Untuk tahap pertama, Anne yang juga aktif di salah satu partai politik, adalah menginventarisir kegiatan produktif yang bisa dilakukan oleh warga, khususnya kaum perempuan. Tahap berikutnya, ia mengumpulkan sumber daya manusia dan memberinya pelatihan.
Itu dilakukan dengan membentuk kelompok-kelompok kerja yang diproyeksikan membantu industri konveksi yang akan dipasarkan di Tanah Abang, Jakarta.
Ketua Umum Ikatan Pengusaha Muslimah Indonesia (Ipemi) Pusat, Ingrid Kansil dan Ketua Ipemi Jawa Barat, Diah Ivoniarty meminta Anne untuk mengurus Ipemi Cabang Kota Tasikmalaya.

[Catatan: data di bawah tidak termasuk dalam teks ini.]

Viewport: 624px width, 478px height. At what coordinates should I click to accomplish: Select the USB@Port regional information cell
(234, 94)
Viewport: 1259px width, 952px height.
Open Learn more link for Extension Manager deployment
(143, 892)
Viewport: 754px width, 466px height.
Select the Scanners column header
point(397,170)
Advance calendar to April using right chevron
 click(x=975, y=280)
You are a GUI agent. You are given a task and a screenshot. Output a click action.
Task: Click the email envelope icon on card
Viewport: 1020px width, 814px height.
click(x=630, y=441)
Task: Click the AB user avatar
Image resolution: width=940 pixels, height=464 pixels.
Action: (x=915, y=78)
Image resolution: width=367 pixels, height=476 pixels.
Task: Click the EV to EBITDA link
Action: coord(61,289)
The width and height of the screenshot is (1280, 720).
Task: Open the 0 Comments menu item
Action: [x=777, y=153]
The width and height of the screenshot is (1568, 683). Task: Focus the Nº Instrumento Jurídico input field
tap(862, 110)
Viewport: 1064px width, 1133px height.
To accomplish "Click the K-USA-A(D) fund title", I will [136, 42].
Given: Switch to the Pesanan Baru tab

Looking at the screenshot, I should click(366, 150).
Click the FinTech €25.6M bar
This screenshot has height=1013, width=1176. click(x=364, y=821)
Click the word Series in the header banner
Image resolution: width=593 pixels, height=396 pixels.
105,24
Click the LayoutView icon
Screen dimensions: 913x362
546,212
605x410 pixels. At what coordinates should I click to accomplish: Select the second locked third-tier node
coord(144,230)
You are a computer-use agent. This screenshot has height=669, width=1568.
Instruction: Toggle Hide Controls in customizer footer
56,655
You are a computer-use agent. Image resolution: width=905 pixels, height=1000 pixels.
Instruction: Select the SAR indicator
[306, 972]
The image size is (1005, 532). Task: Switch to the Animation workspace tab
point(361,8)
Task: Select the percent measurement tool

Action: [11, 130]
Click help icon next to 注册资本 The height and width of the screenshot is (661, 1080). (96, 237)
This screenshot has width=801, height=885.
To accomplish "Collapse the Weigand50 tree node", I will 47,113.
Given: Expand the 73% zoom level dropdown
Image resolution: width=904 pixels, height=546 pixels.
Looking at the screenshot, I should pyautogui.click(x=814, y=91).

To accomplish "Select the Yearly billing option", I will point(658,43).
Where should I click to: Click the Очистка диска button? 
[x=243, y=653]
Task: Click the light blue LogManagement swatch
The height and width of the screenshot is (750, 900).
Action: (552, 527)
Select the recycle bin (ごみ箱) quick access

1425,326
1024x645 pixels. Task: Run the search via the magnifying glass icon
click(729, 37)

Meskipun baru terbentuk, justru kegiatannya sudah dimulai dengan memberikan pelatihan-pelatihan. Rencananya dalam waktu dekat, akan dimulai pendirian ‘Warung Ipemi’ yang modalnya dari Ipemi.
Pertimbangannya, jika minimarket yang merupakan kepanjangan tangan konglomerasi bisa berjalan, berarti potensinya ada. Itu bisa dimanfaatkan dengan membuka warung alternatif.
Anne mengemukakan, Ipemi adalah wadah pengusaha busana muslim, sementara ia sendiri bergerak di bisnis kuliner. Tapi, lanjutnya, Ipemi memang unik dan berwarna. Sebagian besar pengurusnya adalah perempuan yang berasal dari berbagai partai politik. “Jadi, walaupun di arena politik bersaing satu sama lain, tapi dalam Ipemi bersatu, bergerak bersama,” kata Anne.
Agenda berikutnya, pada tahun 2017 dan 2018, Anne akan menggelar ‘Festival Situ Gede’ untuk memulai kegiatan yang bisa mempromosikan kepariwisataan Tasikmalaya.
Situ Gede merupakan sebuah danau seluas 47 hektar berada di tengah Kota Tasikmalaya. Menurut dia, Situ Gede sangat cocok untuk event festival yang kegiatannya berupa olah raga seperti Lari 10 K, cross country, off road, fun bike, pertunjukan musik, budaya, dan pameran.
“Hanya saja, event ‘Festival Situ Gede’ itu harus menjadi agenda tahunan dan sebagai festival tanpa sampah pertama di Indonesia. No Waste Festival. Ini penting untuk mengedukasi warga, jika ingin Tasikmalaya menjadi daerah tujuan wisata.”
Anne juga bercita-cita, semua produk yang dihasilkan dari Tasikmalaya, diberi label ‘Titasik’, seperti ‘Made in Japan’ atau ‘Incredible India’. Titasik, artinya ‘dari Tasik’.
Label itu akan mudah diingat orang karena mirip dengan judul film terkenal, ‘Titanic’. Itulah Anne dengan segala ide kreatifnya.